El ascenso de “La Chata”
Años después, tras ahorrar lo suficiente y adquirir el conocimiento necesario para operar su propio negocio, Lola regresó a la capital con sus hijas. Allí, retomó el modelo que había aprendido de su madre: estableció un puesto de comida en la calle de San Simón, en el barrio de La Merced, como fachada para sus actividades criminales. Ya conocida como “La Chata” debido a su nariz pequeña y aplastada, Lola comenzó a construir un imperio criminal basado en el narcomenudeo.
A diferencia de muchos de sus contemporáneos, Lola evitó la violencia como medio para expandir su negocio. En su lugar, utilizó el soborno como su principal herramienta. Policías, jueces y funcionarios públicos eran regularmente sobornados para garantizar la protección de su organización. Según cronistas de la época, sobornó a elementos de la policía judicial federal, del servicio secreto y de la oficina de narcóticos, creando una red de protección que le permitió operar con impunidad durante años.

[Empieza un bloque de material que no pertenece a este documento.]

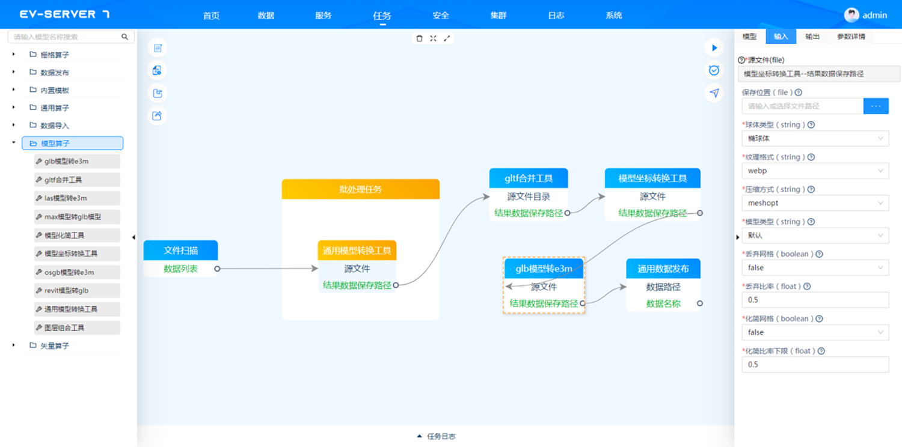Click the 丢弃比率 float input field
Screen dimensions: 902x447
pos(815,300)
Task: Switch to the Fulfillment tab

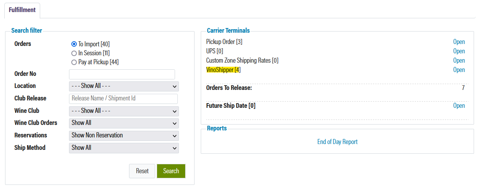Action: click(x=22, y=10)
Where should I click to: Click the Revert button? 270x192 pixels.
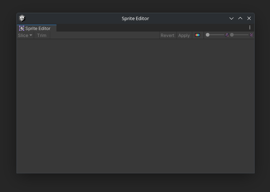[x=167, y=35]
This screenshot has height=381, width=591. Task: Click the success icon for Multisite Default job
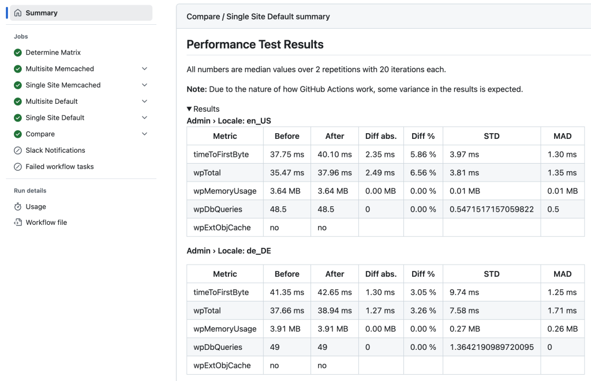(19, 101)
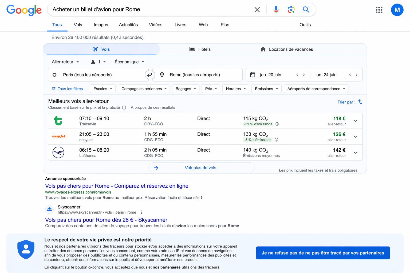This screenshot has height=273, width=410.
Task: Swap the departure and destination airports
Action: click(x=150, y=75)
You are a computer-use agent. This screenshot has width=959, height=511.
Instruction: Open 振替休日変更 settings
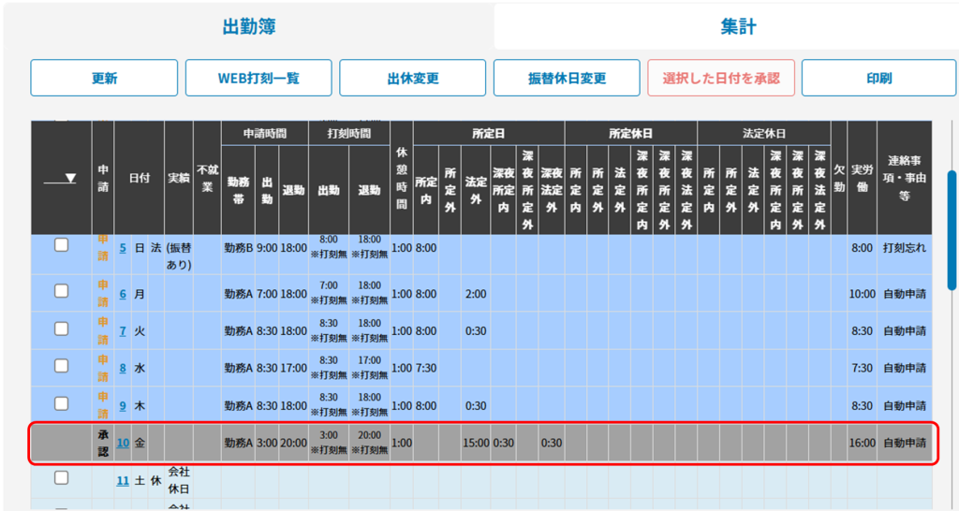tap(567, 78)
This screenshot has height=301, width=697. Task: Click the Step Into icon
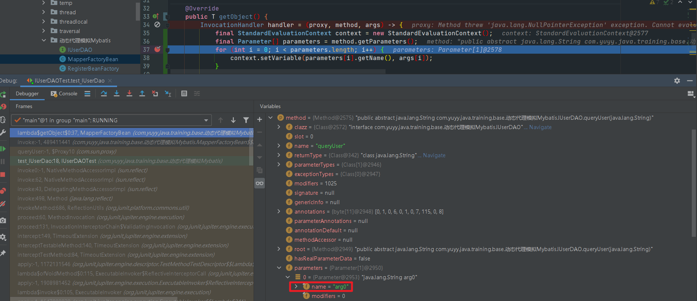(x=117, y=93)
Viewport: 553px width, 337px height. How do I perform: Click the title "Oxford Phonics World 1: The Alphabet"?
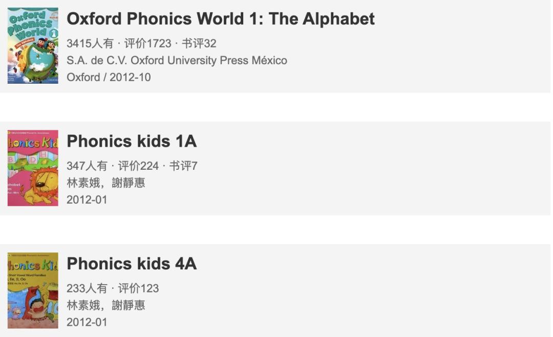click(x=220, y=19)
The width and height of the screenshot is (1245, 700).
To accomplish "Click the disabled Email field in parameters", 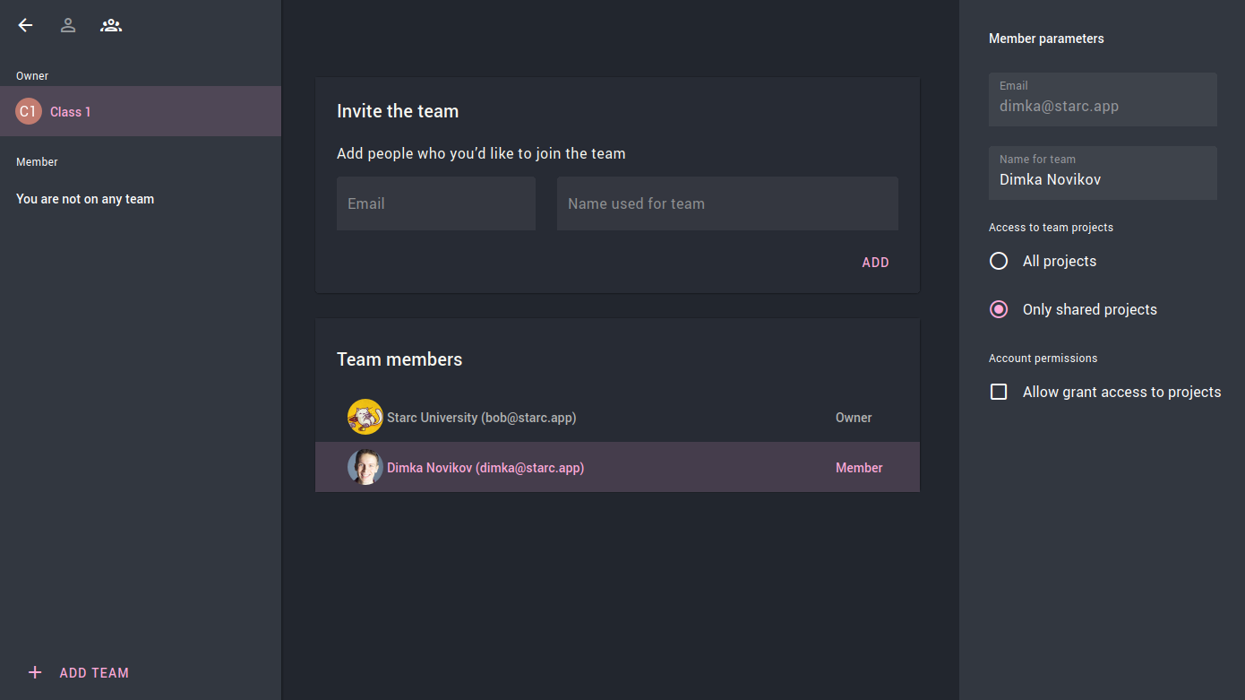I will pyautogui.click(x=1103, y=106).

Además de la venta de marihuana, morfina y heroína, Lola incursionó en otros negocios ilícitos, como el alcohol adulterado, la prostitución y la reventa de animales robados. Su esposo, Enrique Jaramillo, un expolicía corrupto, se convirtió en su socio y ayudó a expandir sus operaciones hacia los estados de Hidalgo y Estado de México.
El poder y la caída: enemiga pública número uno
El éxito de “La Chata” no pasó desapercibido para las autoridades. En 1945, el entonces presidente Manuel Ávila Camacho emitió un decreto declarándola enemiga pública número uno, una medida inédita en la historia del país.
Se le acusó de ser una “envenenadora de la nación” y de corromper a la juventud mexicana a través de las drogas. El decreto también fue respaldado por la Oficina Federal de Narcóticos de Estados Unidos, precursora de la DEA, y por autoridades canadienses, quienes señalaron que Lola ya operaba envíos de drogas hacia ambos países.
Pese a las acusaciones, Lola continuó operando. Fue arrestada en al menos siete ocasiones, comenzando en 1934 en la penitenciaría de Lecumberri y posteriormente en prisiones de Pachuca y otras ciudades. Sin embargo, gracias a sobornos y lagunas legales, siempre lograba recuperar su libertad rápidamente. Este patrón de detenciones y liberaciones consolidó su fama, convirtiéndola en una figura casi omnipresente en el imaginario criminal de la época.
En 1957, su suerte finalmente cambió. Traicionada por uno de sus contactos, fue arrestada por última vez y trasladada a la cárcel de las Islas Marías, un penal reservado para los criminales más peligrosos de México. A pesar de estar en prisión, su influencia no desapareció. Según testimonios, remodeló su celda para convertirla en un espacio lujoso, organizaba banquetes y mantenía contacto con el exterior gracias a sobornos.
El final de una era
Lola “La Chata” murió en prisión en 1959, a los 53 años, por un infarto agudo al miocardio. Sin embargo, rumores persistieron sobre una posible sobredosis de heroína o incluso un asesinato relacionado con el dinero que supuestamente había escondido. A pesar de su muerte, su legado criminal continuó. Se le atribuye haber sentado las bases de prácticas como la corrupción institucionalizada y la infiltración de cuerpos de seguridad, técnicas que serían replicadas por generaciones de narcotraficantes.
Aunque su dominio se limitó principalmente al narcomenudeo en la Ciudad de México y sus alrededores, “La Chata” dejó una huella imborrable en la historia del narcotráfico mexicano.
Su capacidad para operar en un entorno dominado por hombres, su habilidad para corromper autoridades y su enfoque en la construcción de una red criminal familiar sentaron un precedente para las organizaciones que surgirían en las décadas posteriores.
Hoy, su historia es recordada como una advertencia sobre los efectos corrosivos de la corrupción y el poder criminal, así como un ejemplo temprano de cómo las mujeres pueden desafiar y redefinir los límites de un mundo tradicionalmente reservado para hombres.